I have a question from Rick Durrett's Probability Theory and Examples. In that book,
Lemma 2.2.8 If $Y \ge 0$ and $p > 0$, then $E(Y^p) = \int^{\infty}_{0} py^{p-1}P(Y>y)\,dy $
Proof. Using the definition of expected value, Fubini's theorem (for nonnegative random variables), and calculating the resulting integrals gives
\begin{array} $\int py^{p-1}P(Y>y)dy &= \int^{\infty}_0 \int_{\Omega} py^{p-1} 1_{(Y>y)} dP dy\\& = \int_{\Omega}\int^{\infty}_0 py^{p-1} 1_{(Y>y)} dy dP \\&=\int_{\Omega}\int^{Y}_0 py^{p-1} dy dP = \int_{\Omega}Y^p dP = EY^P \end{array}
So, my question is about the application of Fubini's theorem here. As far as I know, if we are going to use Fubini's theorem, the integrand function $f(y,\omega) = py^{p-1} 1_{(Y(\omega)>y)} $ has to be measurable when it is nonnegative. (Here, $Y$ is a Random Variable on the probability space $(\Omega, F, P)$.)
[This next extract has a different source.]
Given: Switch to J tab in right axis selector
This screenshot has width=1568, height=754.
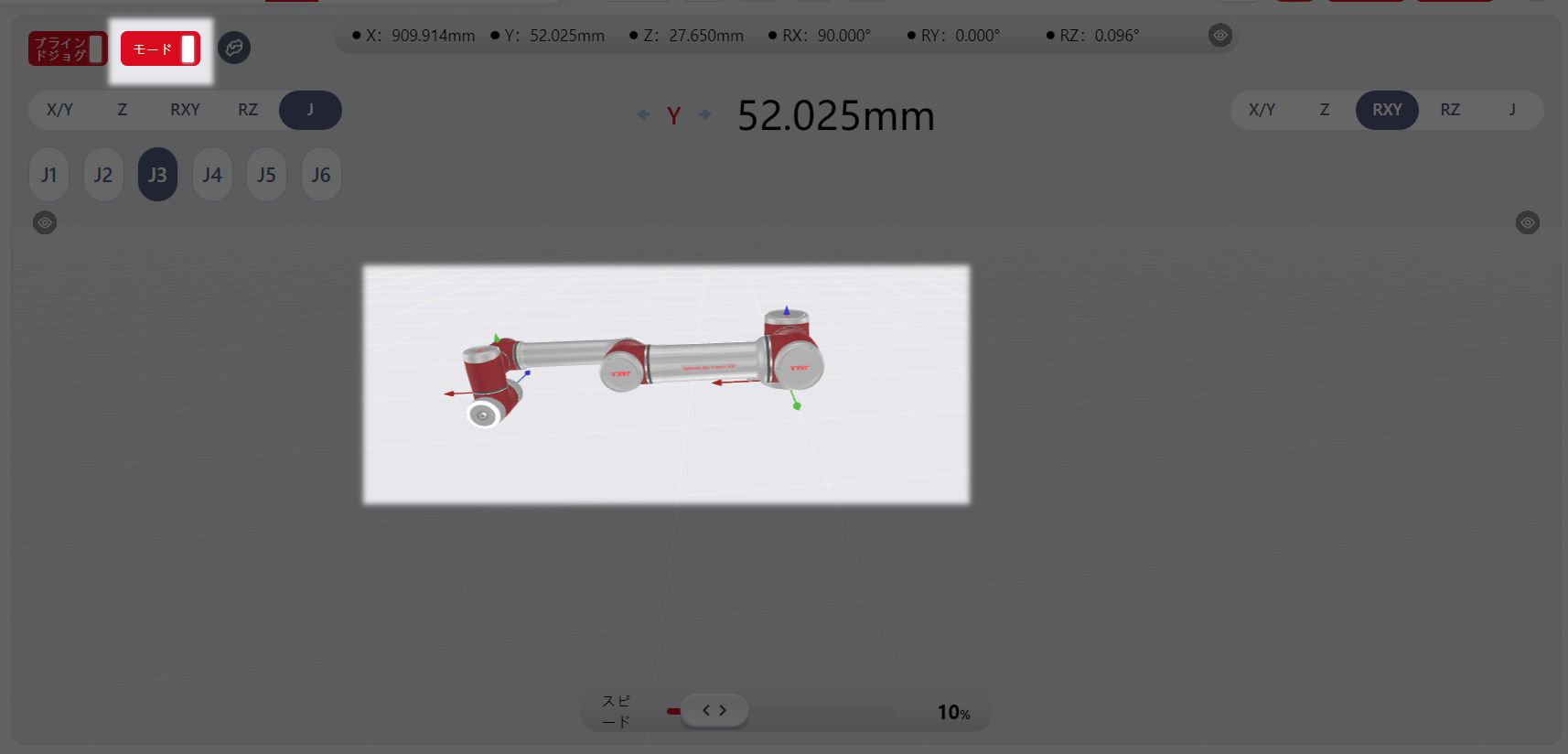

So, we should check that for $\forall a \in \mathbb{R}$, $\{(y,\omega); py^{p-1} 1_{(Y(\omega)>y)}<a\} $ has to be measurable on the product measure space. Since $py^{p-1}$ is trivially a measurable function, we can only check $1_{(Y(\omega)>y)}$ is a measurable function, in other words, $\forall a \in \mathbb{R}$, $\{(y,\omega); 1_{(Y(\omega)>y)}<a\} $ is measurable.
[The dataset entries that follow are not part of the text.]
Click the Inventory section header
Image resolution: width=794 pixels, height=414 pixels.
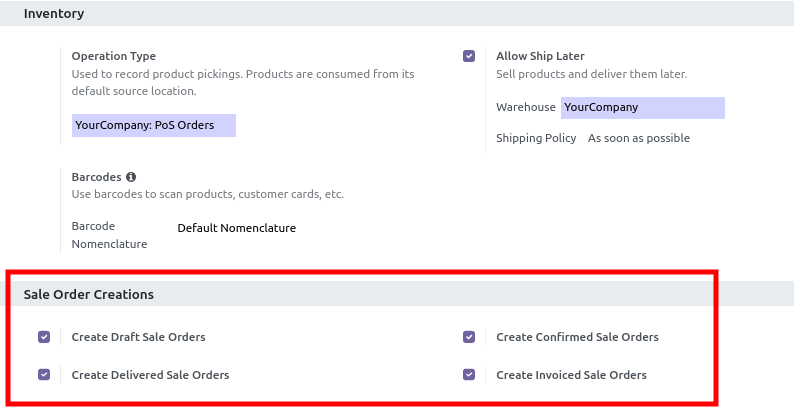point(54,14)
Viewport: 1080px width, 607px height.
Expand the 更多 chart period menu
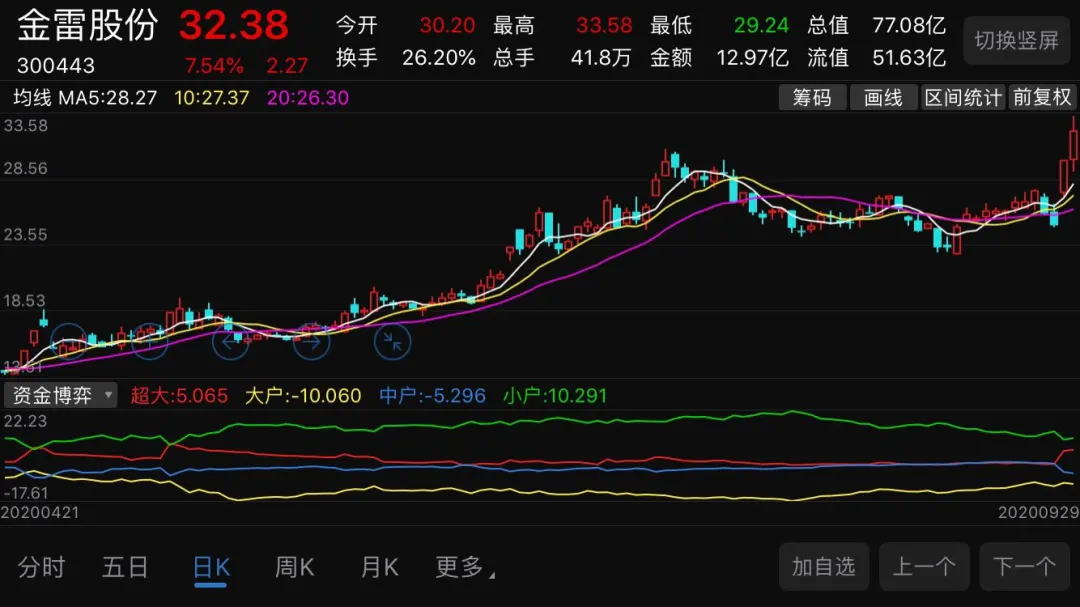point(464,568)
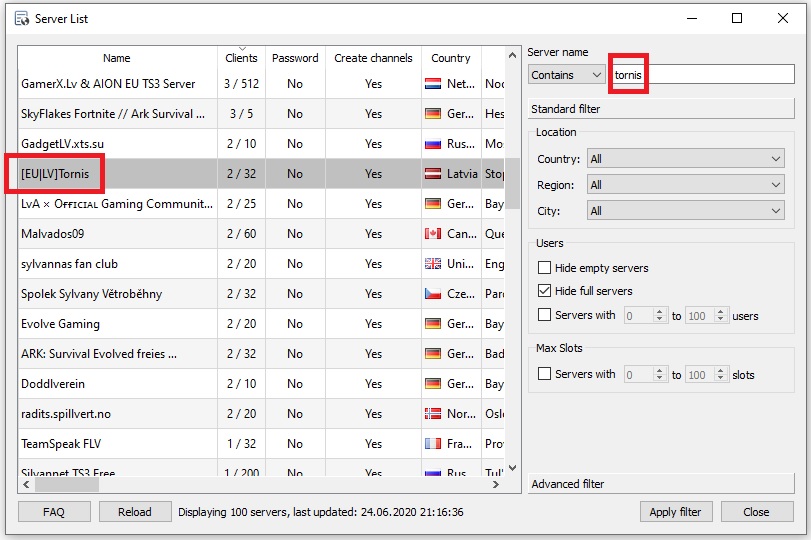811x540 pixels.
Task: Click the Canada flag icon in the Malvados09 row
Action: [x=433, y=234]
When $a > 1$, it is trivial since $\{(y,\omega); 1_{(Y(\omega)>y)}<a\} = \mathbb{R} \times \Omega $. However, when $a \le 1$, I cannot show that $\{(y,\omega); 1_{(Y(\omega)>y)}<a\}$ is measurable. So could anyone tell me how to show $f(y,\omega) = py^{p-1} 1_{(Y(\omega)>y)} $ is measurable on the product measure space?
When $a \leq 1$ what you need is measurability of $\{Y \leq y\}$. Equivalently we have to show measurability of $\{Y > y\}$. Write this as $\cup_{q \in \mathbb Q} \{Y>q>y\}$ and note that $\{Y >q \} \cap \{y<q\}$ is measurable on the product.